Something I noticed is that adding DMD2 really, really increases the prompt adherence and output quality of this model. It's simply incredible. I invite others to try it out.
To do so:
1. Download the DMD2 model: https://huggingface.co/tianweiy/DMD2/resolve/main/dmd2_sdxl_4step_lora_fp16.safetensors?download=true
2. Load the LoRA as you would any other.
3. Set your steps to 7.
4. Set CFG to 1.
5. Set sampler/scheduler to LCM/karras
6. ššš
@MachineMindedĀ Thanks for pointing this out! I've been playing around with this today, and I'm really impressed.
One thing I've noticed: DMD2 isn't compatible with PAG. No big deal, because DMD2 does a great job at cleaning up hands and faces, so PAG isn't needed.
I do think it sucks to lose the negative prompt -- BUT -- I've found that DMD2 works great as a refiner after an initial generation.
Just do an initial generation without DMD2, then pass the latent into another KSampler with DMD2, and do 7 more steps with .25 denoise. You get a sharper image that isn't changed drastically.
DMD2 also works great with upscaling with tiled controlnet.
@MachineMindedĀ I tried this and only getting weird output :( using forge webui. any tips by chance?
@carperold277Ā If you have Discord, hit me up there under machineminded. It could be a number of things depending on your settings.

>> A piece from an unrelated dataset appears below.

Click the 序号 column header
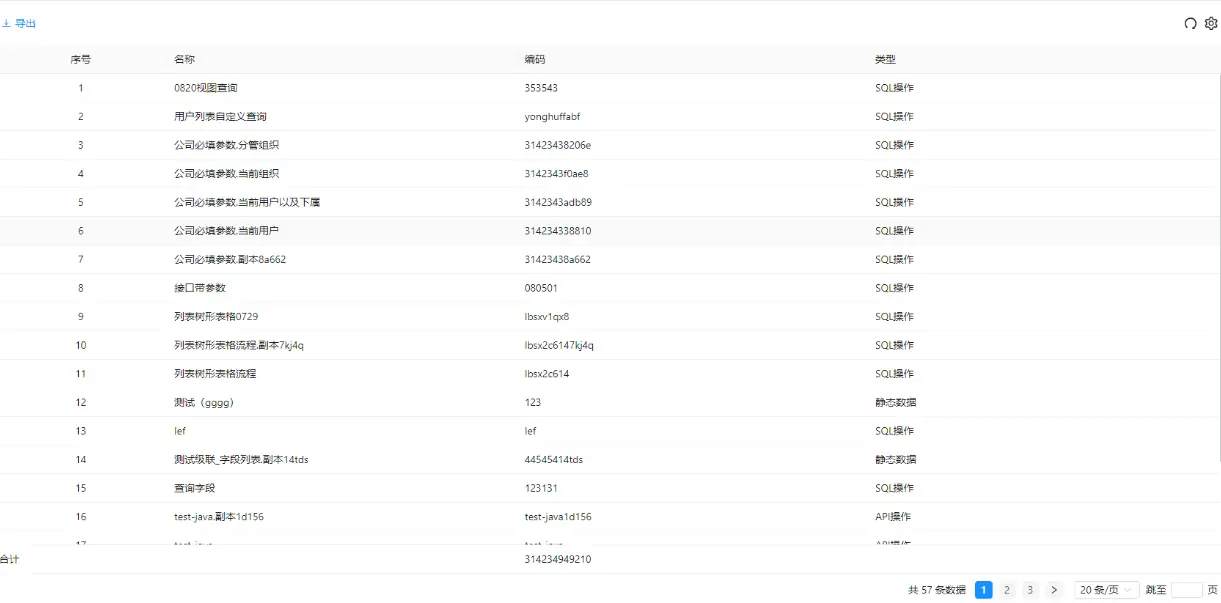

@MachineMindedĀ I could reproduce this in A111. Getting kind of interesting results. Not sure if I like it. But its fast!
Edit: Prompt is not fully respected but I can use it as fast prototyping :-)
Here is a pastebin with a very basic comfyui workflow
https://pastebin.com/q9rD9h3p
this works for bigaspv2lustify too
@MachineMindedĀ This lora works very well for me, thank you. Exponential works pretty well too.
@prodajieĀ It seems like it improves just about any model. It works great with Pony models as well!
Using DMD2 gives me the same/similar face with a lot of models, with others it's fine, I would be curious about the technical aspect why that is.
Yeah I've been using DMD2 before and it really does improve outputs, especially if you want realism. Add tags like "1980s", "1990s", "ISO 100" and stuff like that and you get images with good color and skin texture and a little noise that really boosts the realism, no more plasticy or "too perfect" look that makes it look fake. It helps to hide potential artifacts while still keeping a lot of detail in the image. I think the reason why DMD2 works better for adherence is because it doesn't need as many steps, so it's not overthinking things and so it doesn't blend too many different neural paths of the same concept.
@GrembleĀ I'm using PAG in my workflow. It have it set to 0.20. It does help. I also use ddim uniform with lcm.
I want to thank you for all the work you put into this, and especially, the work put into the description of the checkpoint, how it works, and guidelines for best practice. This aspect of releasing a model to CivitAI is so important and so often overlooked. Thank you, thank you, and thank you.
just want to echo a couple other comments that suggest things aren't working in ComfyUI.
Fresh install + directly copied the workflows on some of your provided images... creates some really poor results, body horror, washed out, etc. nothing coherent. raising CFG just toasts it more.
Was using torch 2.4 with cuda 12.1, then I reinstalled everything and used torch 2.5 with cuda 12.6, same results. Disabled all custom nodes.
any ideas on what might be going on?
Clip "set last layer" to -1 seems to help me
every thing was working fine , just happened to me for no reason .. really 0 reason. just comfyui updated! that enough reason to make this sh*t happens !? it generate only noise and crap weird lines , it was working very fine , why that ?!!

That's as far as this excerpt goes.